In late September the Snowplow team attended Strata + Hadoop World in New York City. It was a great opportunity to check in on the US data science and engineering scenes, and I was pleased to also have the opportunity to give a talk on schema registries.

In this blog post we will briefly cover:

  1. What Crimean War gunboats teach us about the need for schema registries
  2. Alex’s session picks
  3. Christophe’s session picks
  4. Some closing thoughts

1. What Crimean War gunboats teach us about the need for schema registries

It was super-exciting to give my first talk at Strata, on the importance of schema registries, drawing parallels with Britain’s industrial standardization of the Crimean War era.

At the start of the Crimean War in 1853, Britain’s Royal Navy needed 90 new gunboats ready to fight in the Baltic in just 90 days. They were able to build the boats in record time thanks to industrial standardization - specifically the Whitworth thread, the world’s first national screw thread standard.

In my talk, I drew on the story of the Crimean War gunboats to argue that our data processing architectures urgently require a standardization of their own, in the form of schema registries. Like the Whitworth screw thread, a schema registry, such as Snowplow’s own Iglu or Confluent Schema Registry, allows enterprises to standardise on a set of business entities which can be used throughout their batch and stream processing architectures:

My closing thought was that every organization should implement a schema registry, whether Iglu, Confluent Schema Registry or an in-house system. The schemas in this registry will provide a common language for all data processing throughout your organization; your registry will allow you to assemble your data pipeline from many smaller micro-services, like the Royal Navy’s disparate machine shops before them.
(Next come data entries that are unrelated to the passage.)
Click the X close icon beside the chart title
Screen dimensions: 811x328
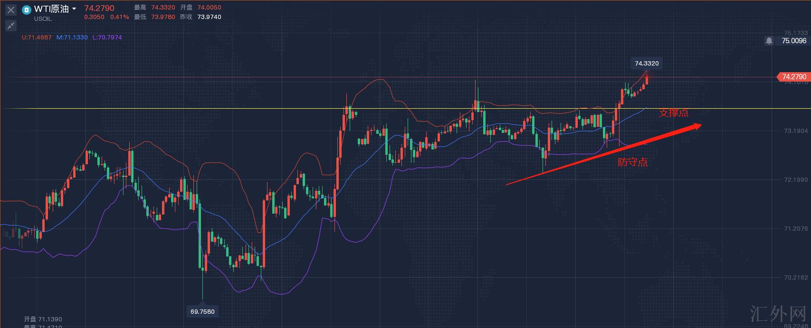[x=10, y=10]
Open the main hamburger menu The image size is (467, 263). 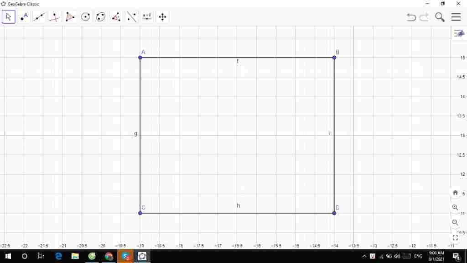click(456, 17)
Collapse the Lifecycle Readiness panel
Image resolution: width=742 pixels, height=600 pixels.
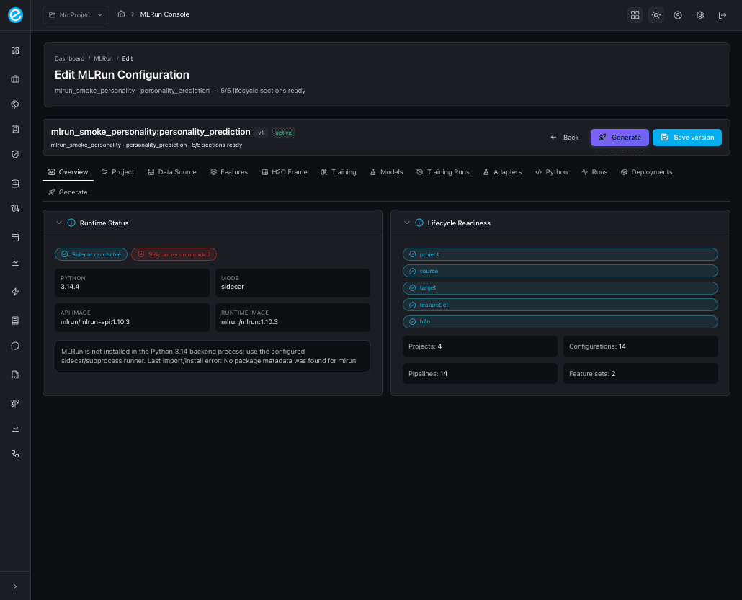tap(407, 223)
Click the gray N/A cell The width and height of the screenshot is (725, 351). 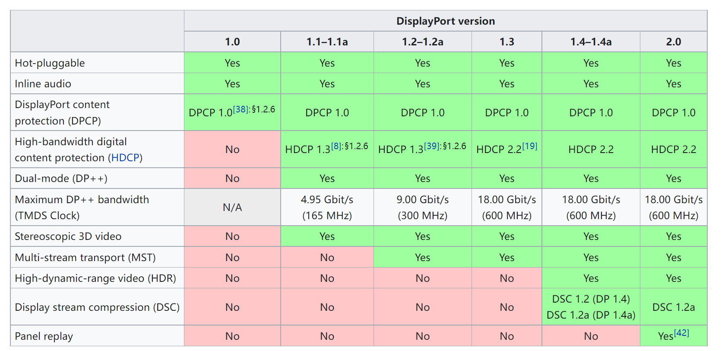tap(232, 207)
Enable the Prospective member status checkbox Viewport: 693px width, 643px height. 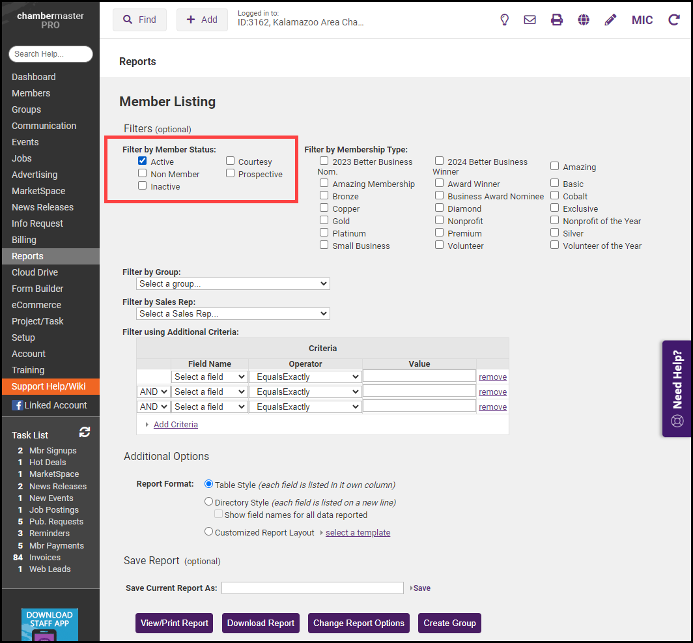coord(231,173)
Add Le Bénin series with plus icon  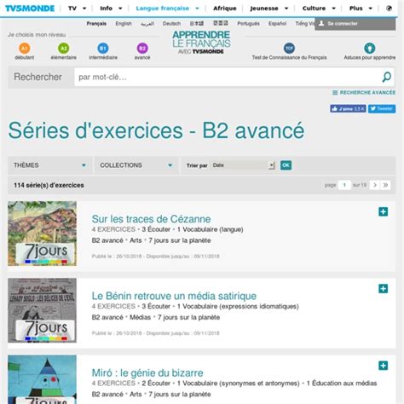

I really enjoyed giving the talk, and appreciated the audience’s in-depth questions afterwards. Putting the talk together also gave me the chance to step back and take a broader look at the whole schema technology landscape. I am increasingly convinced that Iglu’s support for schema resolution across multiple schema registries (plus associated features such as schema URIs) is going to prove an essential feature in the future.

2. Alex's session picks

  • Karthik Ramasamy from Twitter introduced Heron, Twitter’s Storm replacement, and Distributed Log, an alternative to Kafka. It was a great talk, full of detail - such as on how lagging consumers in Kafka can badly impact on non-lagging consumers; it also inspired me to take a second look at Heron, which was recently open-sourced
  • Maxime Beauchemin gave an engaging talk introducing Caravel, AirBnB’s data engineer-friendly open source BI tool. Caravel’s impressive traction and featureset should grow even faster with four additional AirBnB engineers joining Maximeto work on Caravel. To find out more on Caravel, check out Rob Kingston’s great tutorial, Visualise Snowplow data using Airbnb Caravel & Redshift
  • Xavier Léauté reprised his Strata London talk on the Kafka, Samza and Druid stack at Metamarkets. Metamarkets scale (300 billion events a day) is certainly inspiring, and Xavier makes a great case for using Kafka, Samza, Druid and Spark at that scale. Metamarkets’ Spark usage is particularly encouraging: they use Spark exclusively with S3 (no HDFS in sight), and on spot instances only

3. Christophe's session picks

4. Some closing thoughts

It was great to attend our first Strata + Hadoop World in New York - we will definitely be coming back. It’s an impressive event - bigger and more diverse than the London one. All the major players and vendors are there, and it’s a good opportunity to catch up with big data’s big personalities!

In terms of big trends: the general buzz around Spark seems to be dying down - presumably because Spark usage is so pervasive now, and the platform is maturing. Kafka talks were plentiful and well-attended, with a lot of user appetite to understand how to get the best out of the tool. It was also nice to see the Apache Flink project steadily gaining mind share.